Mohamed Nasheed, président des Maldives, pousse un nouveau cri d'alarme : Les habitants de l'archipel risquent de devoir vivre à terme dans "un camp de réfugiés climatiques", a averti ce dernier. Il presse ainsi les pays riches de conclure un traité pour lutter contre le réchauffement de la planète.
"Les Maldives ont une histoire qui remonte à plus de 2.000 ans et nous ne voulons pas échanger notre paradis contre un camp de réfugiés climatiques", a-t-il lancé lors d'un sommet sur le changement climatique à New Delhi.
Considérant son pays comme un "Etat en première ligne" dans la lutte contre le changement climatique, M. Nasheed a estimé que le réchauffement de la planète menaçait de submerger l'île située dans l'océan indien et de "tuer les habitants". Selon M. Nasheed, les pays émergents n'ont pas contribué à cette crise et les pays industrialisés devraient éviter toute "complaisance".

Plus de 80% des terres à moins d'un mètre au-dessus de la mer
Cet archipel, composé de 1.192 îles, est une destination exotique prisée des touristes fortunés mais une montée des eaux en fait l'une des causes célèbres de la lutte contre le changement climatique.
Plus de 80% des terres étant situés à moins d'un mètre au-dessus du niveau de la mer, une augmentation d'un mètre du niveau de l'océan suffirait à quasiment engloutir le pays.

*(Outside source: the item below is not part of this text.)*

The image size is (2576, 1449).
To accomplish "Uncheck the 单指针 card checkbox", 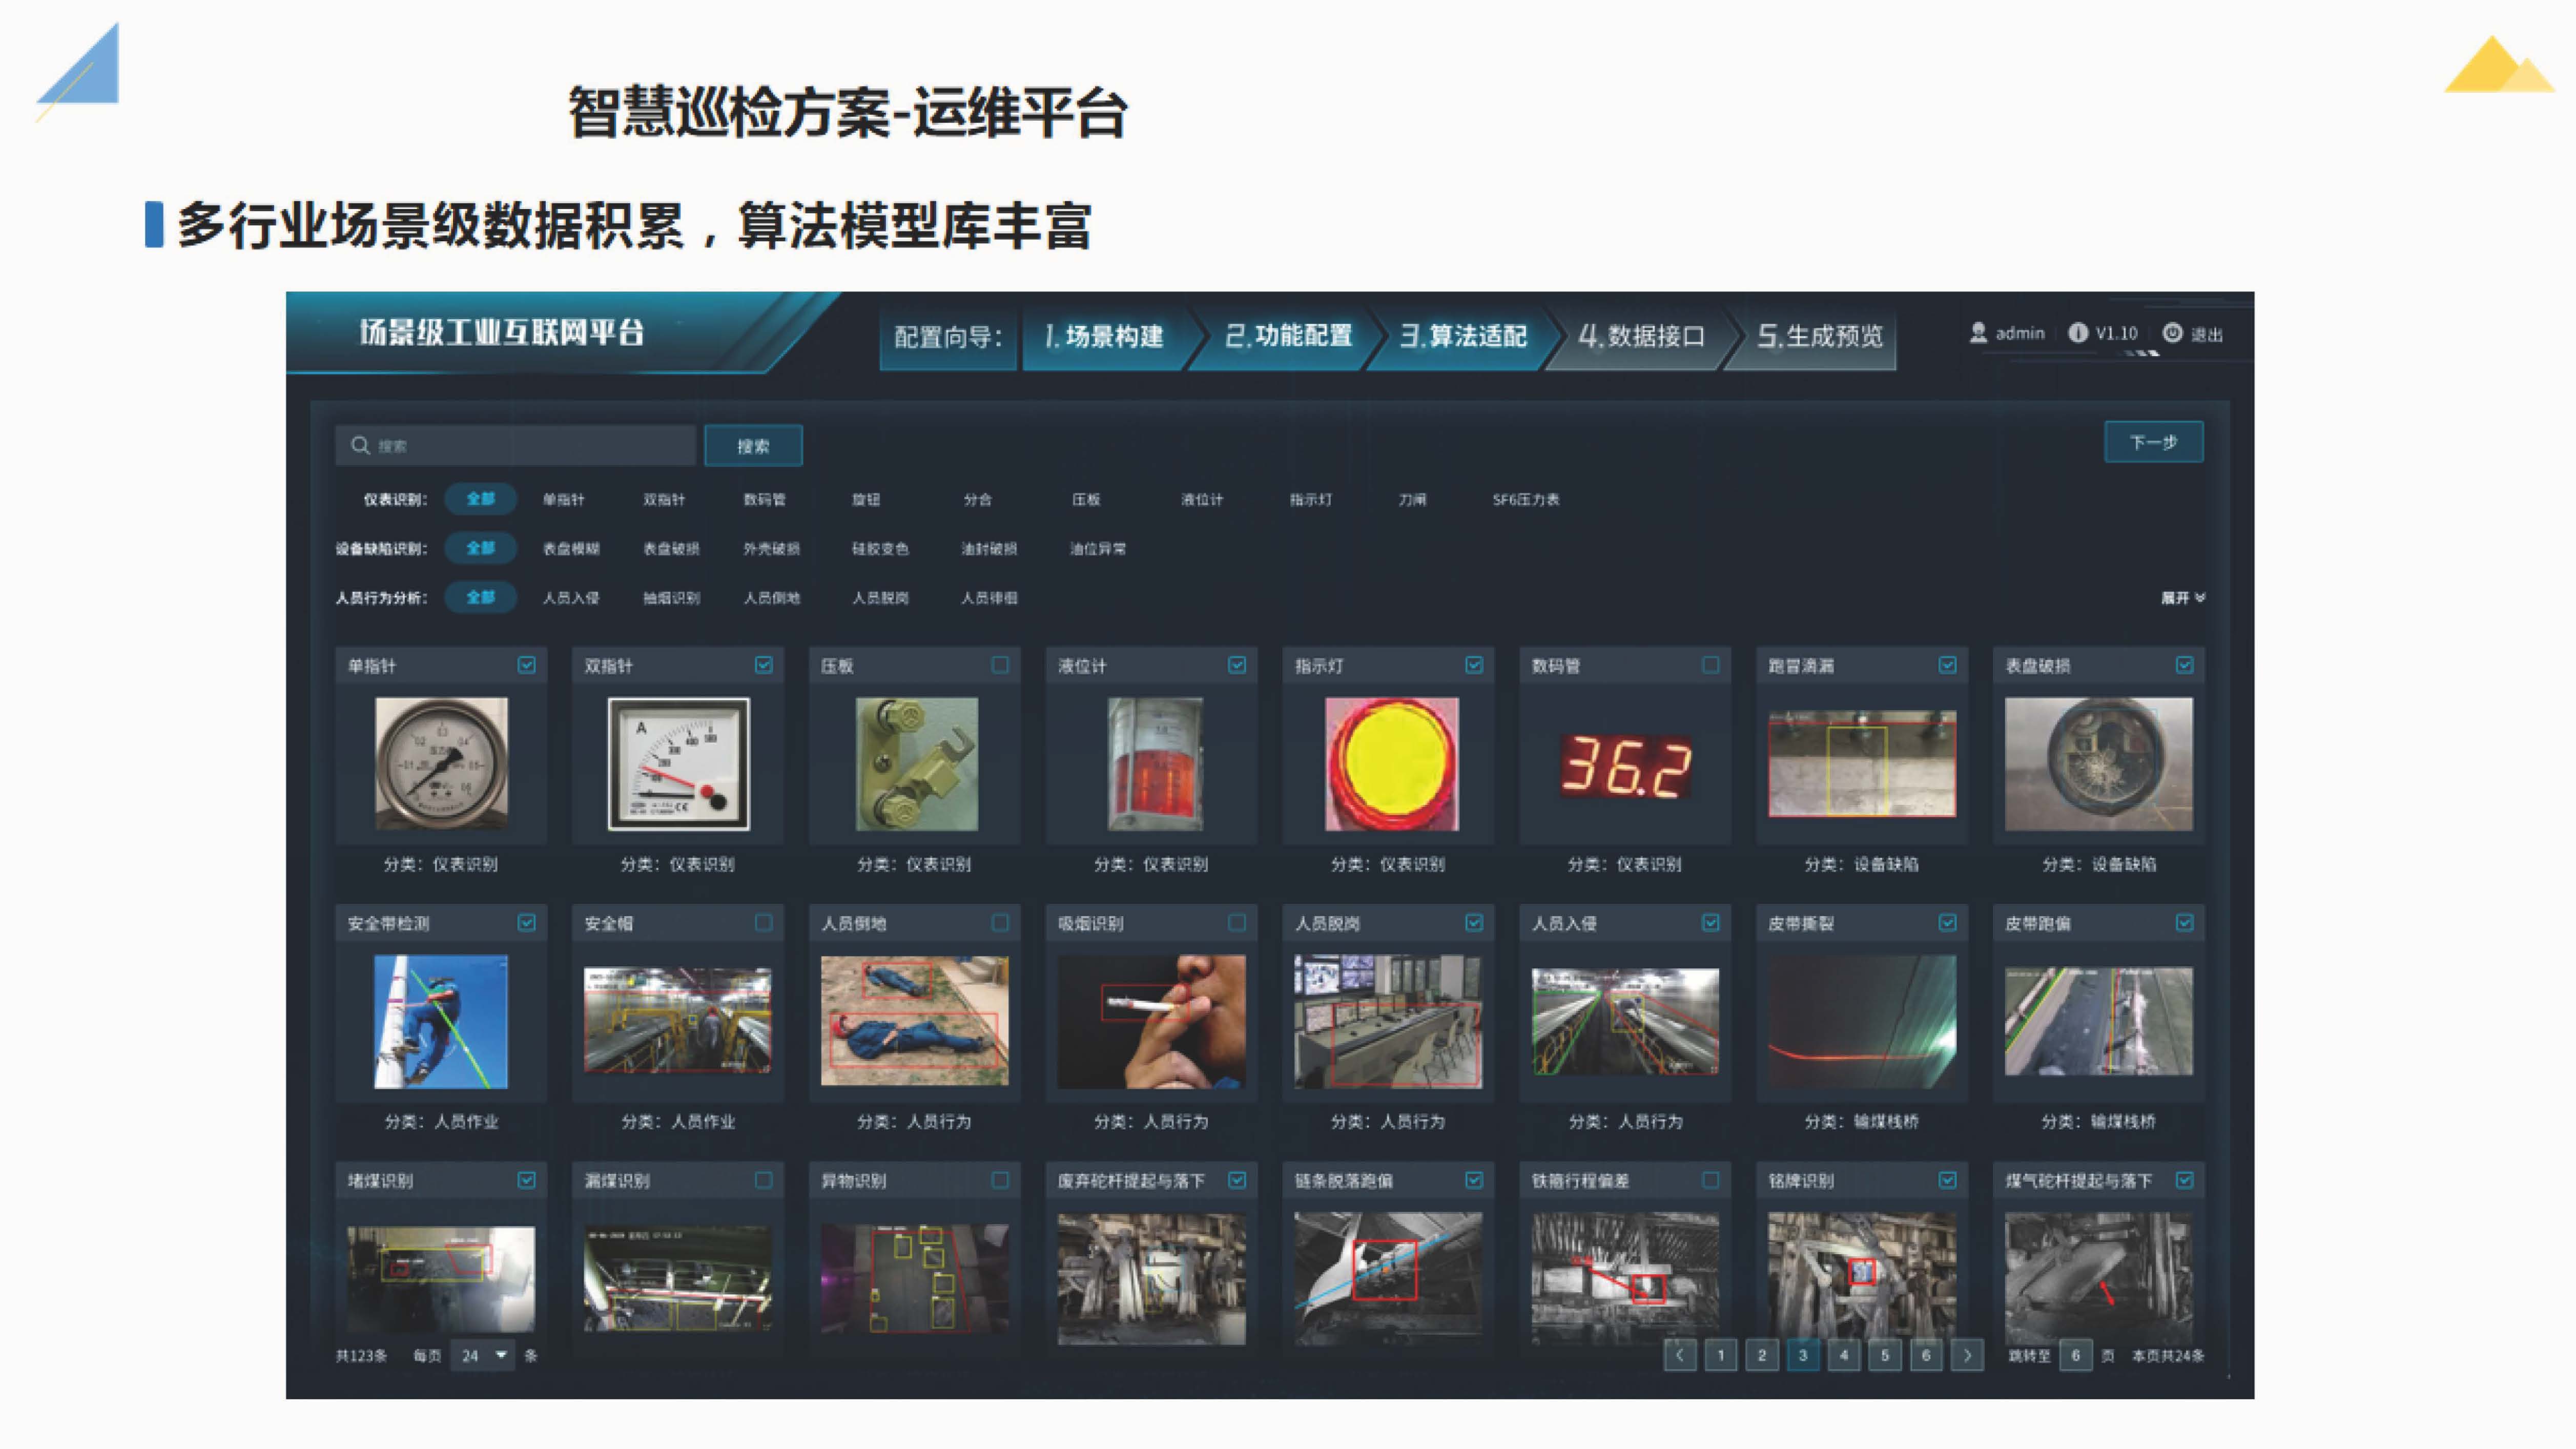I will pos(526,665).
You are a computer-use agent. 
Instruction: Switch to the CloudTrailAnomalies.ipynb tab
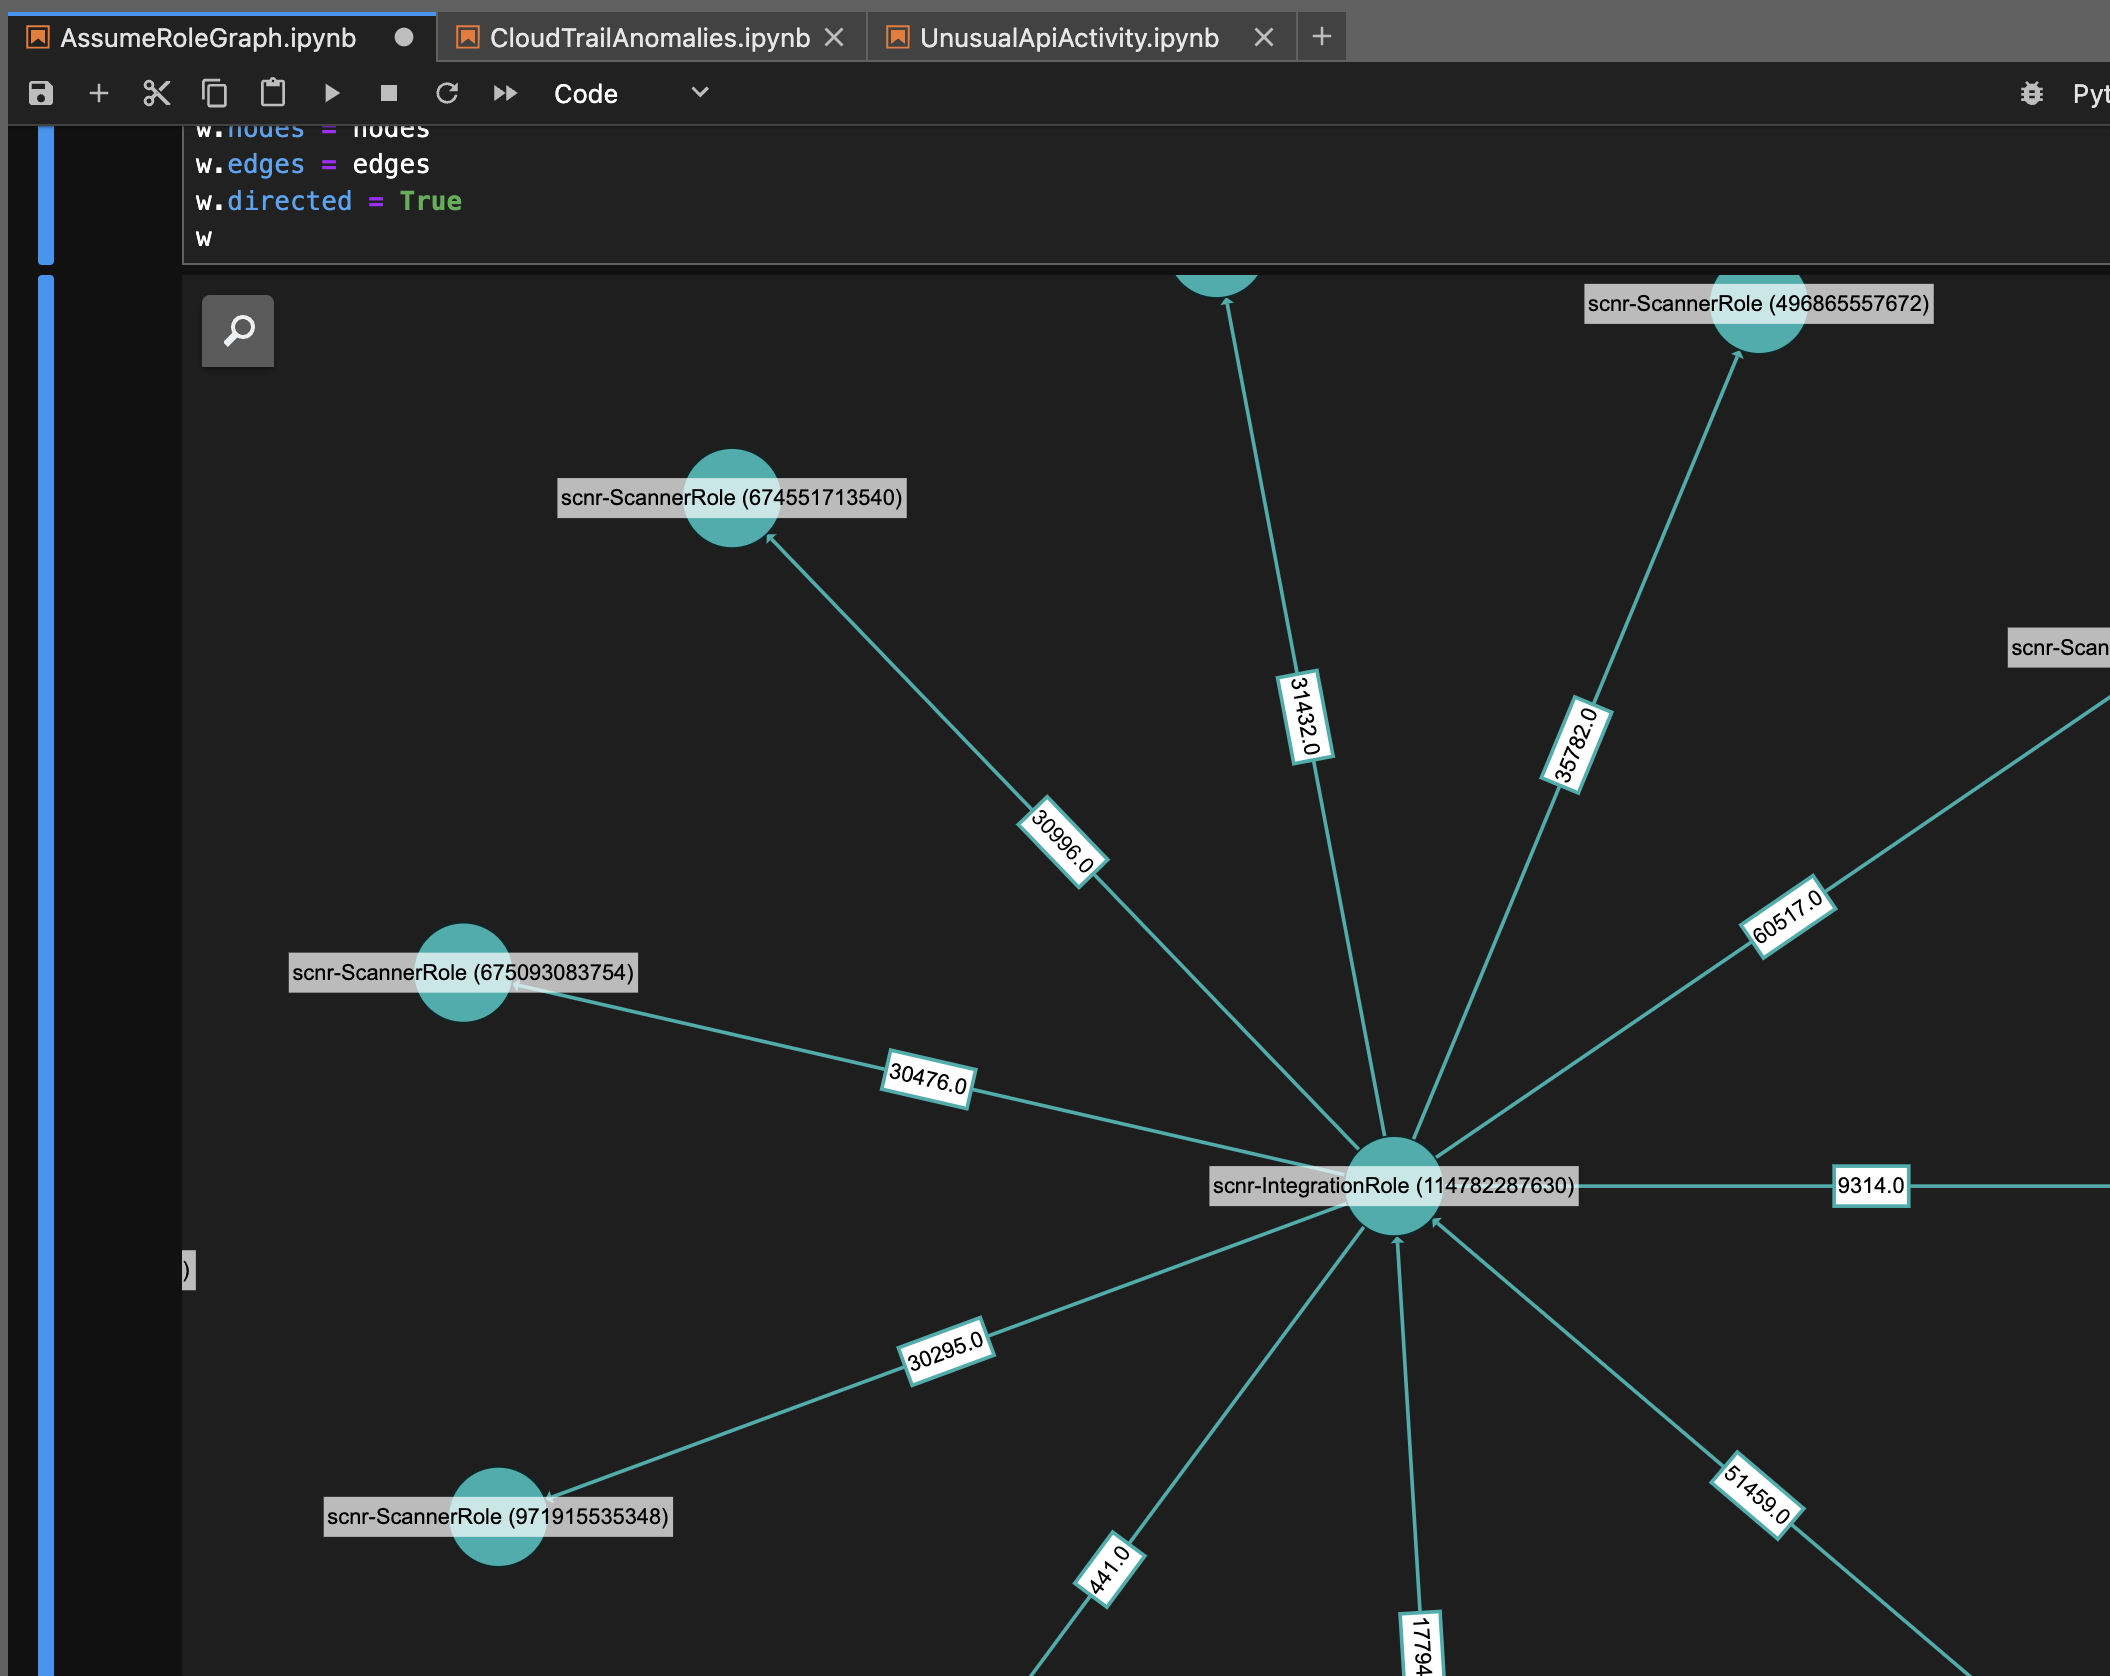coord(649,38)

La menace est telle que Mohamed Nasheed, premier président démocratiquement élu il y a un an, a affirmé que son gouvernement envisageait d'acheter de nouvelles terres au cas où l'archipel disparaîtrait sous les eaux.
A l'initiative de M. Nasheed, les ministres de son gouvernement ont tenu samedi dernier une réunion ministérielle sous l'eau, une première mondiale qui visait à attirer l'attention sur les effets du réchauffement climatique.
En 2007, la commission intergouvernementale des Nations unies sur le changement climatique a prévenu qu'une hausse du niveau de la mer de 18 à 59 cm d'ici 2100 serait suffisante pour rendre l'île inhabitable.